Neither Barot's poem "Bonnard's Garden" nor his collection The Darker Fall has received much critical attention. One reviewer, Brian Phillips, writing for Poetry, compliments Barot's competence as a writer but believes that something is lacking in his work. While he finds no "bad" poems in Barot's collection, he also fails to find a "really good one." Indeed, Phillips finds that Barot's expertise in writing "a certain kind of poem" cannot be challenged, but he sees an absence of risk taking, as the poems feature "steady retreats from the desperate and uncharted." Phillips concludes that Barot might have been seeking approval in presenting this first collection of poems, a "condition" that does not give birth to good poetry.

In his foreword to Barot's first collection, Stanley Plumly praises the poet's relationship with language. Plumly observes,

The first responsibility of poetry is, of course, language … Those who believe in language as an end see language as the end of the experience. Others, like myself and Rick Barot, who believe in language as a means, understand it to be the means to another end, perhaps meaning, perhaps the language of the experience.

Plumly calls Barot's first collection "a brilliant example of language as means, as an art nearly flawless in its transformation of emotional and actual sources," adding that Barot "never permits the anxiety of the content to out speak the scrutiny of his form." Plumly finally discusses the inherent weight of Barot's writing:

Gravity is what gives Barot's poems their quiet beauty. Gravity of the elegy and the love poem, the meditation and celebration, is what secures the lines of the interconnections, the weaves, the overlappings, and the leaps this poet is so fond of.


Joyce Hart

Hart is a published writer and former teacher. In this essay, she closely examines the language of Barot's poem, which appears to be the author's dominant focus.
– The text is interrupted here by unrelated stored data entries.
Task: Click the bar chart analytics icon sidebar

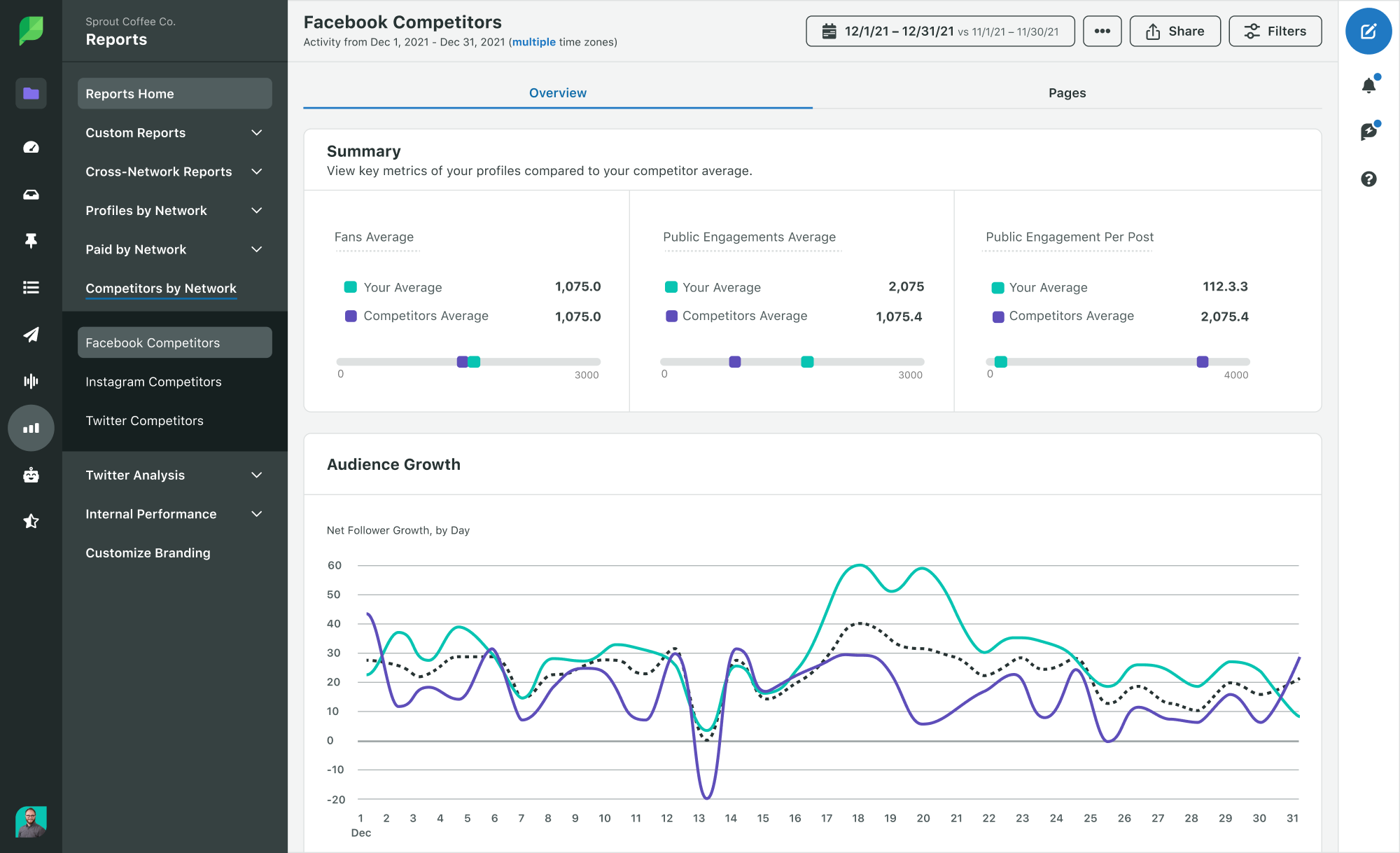Action: click(x=30, y=426)
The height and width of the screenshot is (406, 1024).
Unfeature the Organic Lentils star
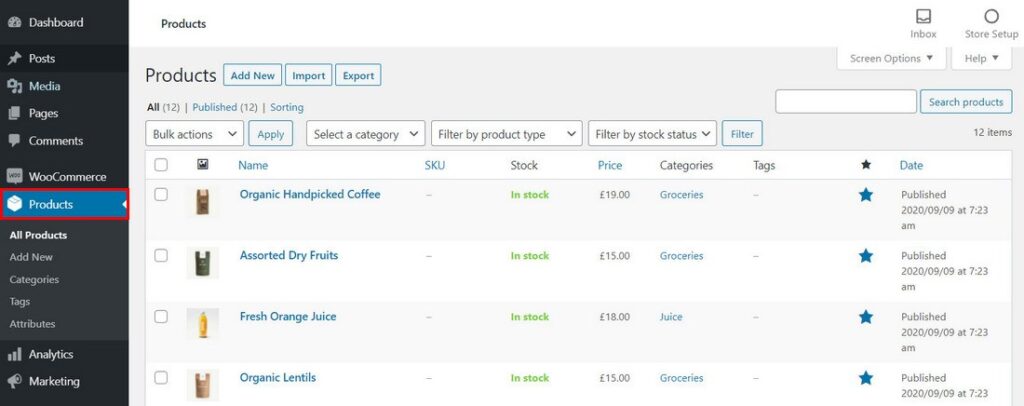(866, 378)
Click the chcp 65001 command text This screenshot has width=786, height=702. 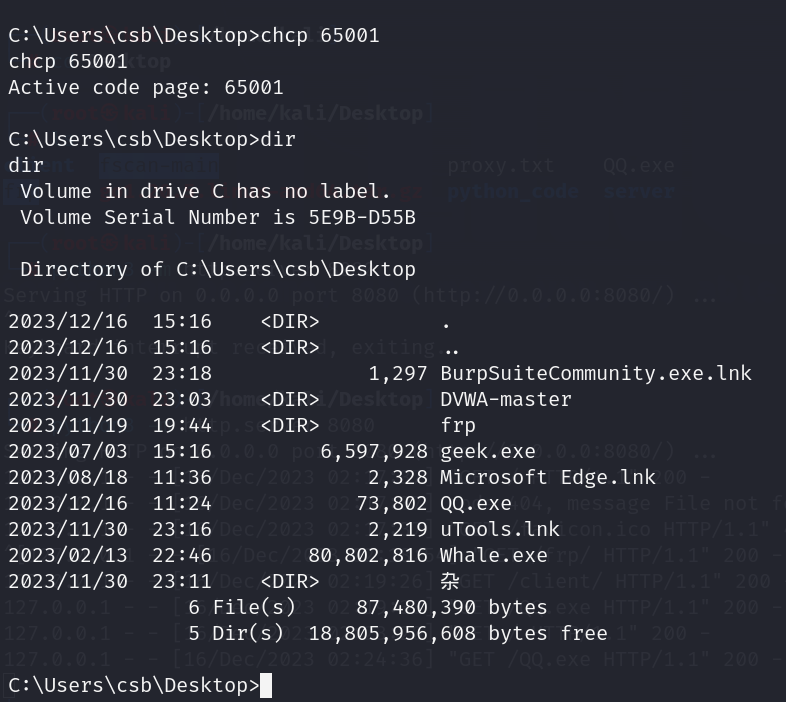point(320,36)
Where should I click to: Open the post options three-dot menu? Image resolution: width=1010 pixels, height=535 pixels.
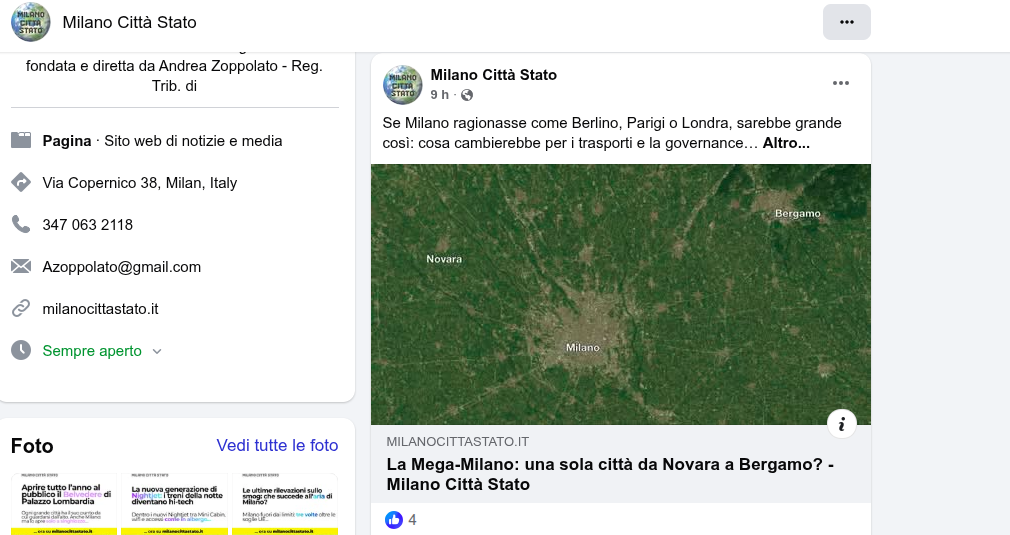[840, 83]
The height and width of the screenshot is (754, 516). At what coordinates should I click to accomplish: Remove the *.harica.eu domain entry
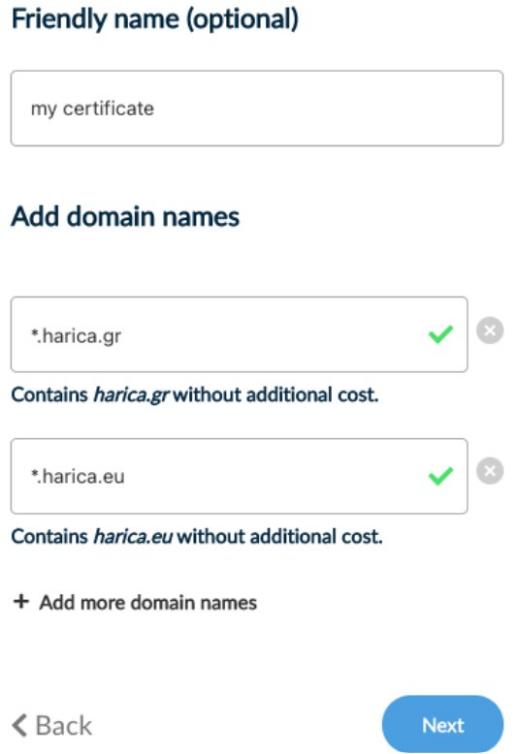(x=490, y=471)
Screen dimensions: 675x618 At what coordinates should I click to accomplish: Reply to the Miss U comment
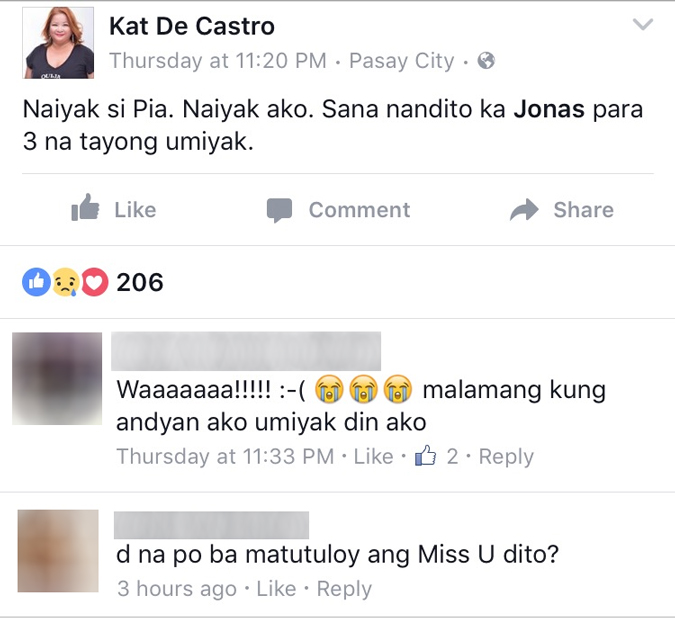(x=344, y=590)
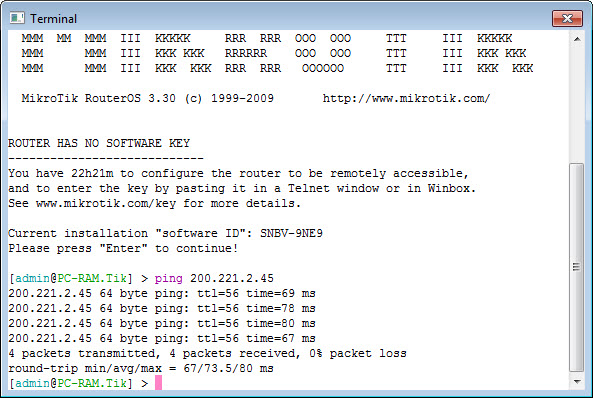This screenshot has width=593, height=398.
Task: Click the scrollbar down arrow
Action: pyautogui.click(x=577, y=382)
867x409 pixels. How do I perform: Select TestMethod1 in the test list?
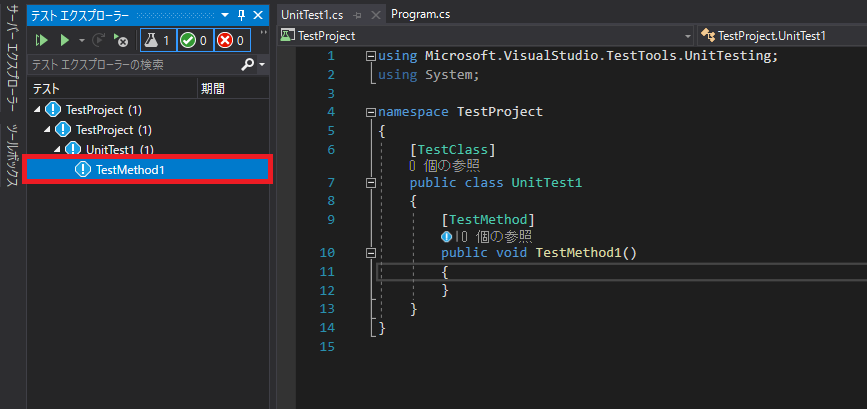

Barot's poem "Bonnard's Garden" was published in his first collection, which he once described as a type of apprenticeship; that is, the poems were exercises in which he practiced the language and form of poetry. In the collection's foreword, the poet Stanley Plumly states that the "first responsibility of poetry is, of course, language." Plumly goes on to say that Barot's poems are prime examples of the use of language "as a means" in itself. He also refers to Barot's "linguistic skills" as demonstrative of his "metaphorical and musical intelligence." Barot has mentioned that he sometimes writes a stanza and then puts it away; after time has passed, he might write another stanza, possibly matching it to one previously written. In this way, a poem will come together. Considering these notions of how Barot writes, one can examine "Bonnard's Garden" to determine how these elements work and whether certain passages exist where they do not.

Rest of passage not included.